Document
<<<<

So what's wrong with this test? Pretty much everything. Let's go from the start of “then” part, mercifully skipping the oververbose set-up in the “given”.

1 * securityServiceMock.getCurrentlyLoggedUser() >> user

The first line verifies whether some security service was asked for a logged user, and returns the user. And it was asked EXACTLY one time. No more, no less.

Wait, what? How come we have a security service in here? The name of the test doesn't say anything about security or users, why do we check it?

Well, it's the first mistake. This part is not, what we want to verify. This is probably required by the controller, but it only means it should be in the “given”. And it should not verify that it's called “exactly once”. It's a stub for God's sake. The user is either logged in or not. There is no sense in making him “logged in, but you can ask only once”.

Then, there is the second line.

1 * commandNotificationServiceMock.notifyAccepters(_)

It verifies that some notification service is called exactly once. And it may be ok, the business logic may require that, but then... why is it not stated clearly in the name of the test? Ah, I know, the name would be too long. Well, that's also a suggestion. You need to make another test, something like “should notify about newly created outlet insert command”.

>>>>

Data shown
<<<<

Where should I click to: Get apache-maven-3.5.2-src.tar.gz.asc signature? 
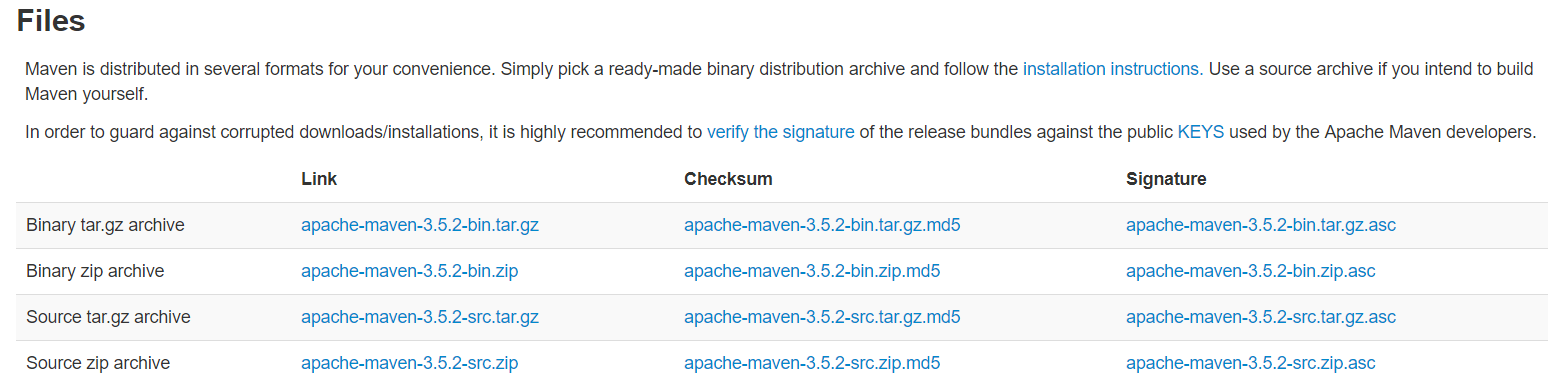pyautogui.click(x=1261, y=317)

>>>>

What to work on
#1 List each different phrase that the critique of this test puts in quotation marks, once each.
#2 Pick up the critique of this test after its last sentence and keep writing it.

Solved tasks
#1
- then
- given
- exactly once
- logged in, but you can ask only once
- should notify about newly created outlet insert command

#2
And then, it's the third line.

0 * _._

My favorite one. If the code is Han Solo, this line is Jabba the Hut. It wants Hans Solo frozen in solid concrete. Or dead. Or both.

This line, if you haven't deducted yet, is “You shall not make any other interactions with any mock, or stubs, or anything, Amen!”.

That's the most stupid thing I've seen in a while. Why would a sane programmer ever put it here? That's beyond my imagination.

No it isn't. Been there, done that. The reason why a programmer would use such a thing is to make sure, that he covered all the interactions. That he didn't forget about anything. Tests are good, what's wrong in having more good?

He forgot about sanity. That line is stupid, and it will have it's vengeance. It will bite you in the ass, some day. And while it may be small, because there are hundreds of lines like this, some day you gonna get bitten pretty well. You may as well not survive.

And then, another line.

Outlet.count() == 0

This verifies whether we don't have any outlets in the database. Do you know why? You don't. I do. I do, because I know the business logic of this domain. You don't because this tests sucks at informing you, what it should.

Then there is the part, that actually makes sense.

    OutletInsertCommand.count() == 1
    def savedCommand = OutletInsertCommand.get(1)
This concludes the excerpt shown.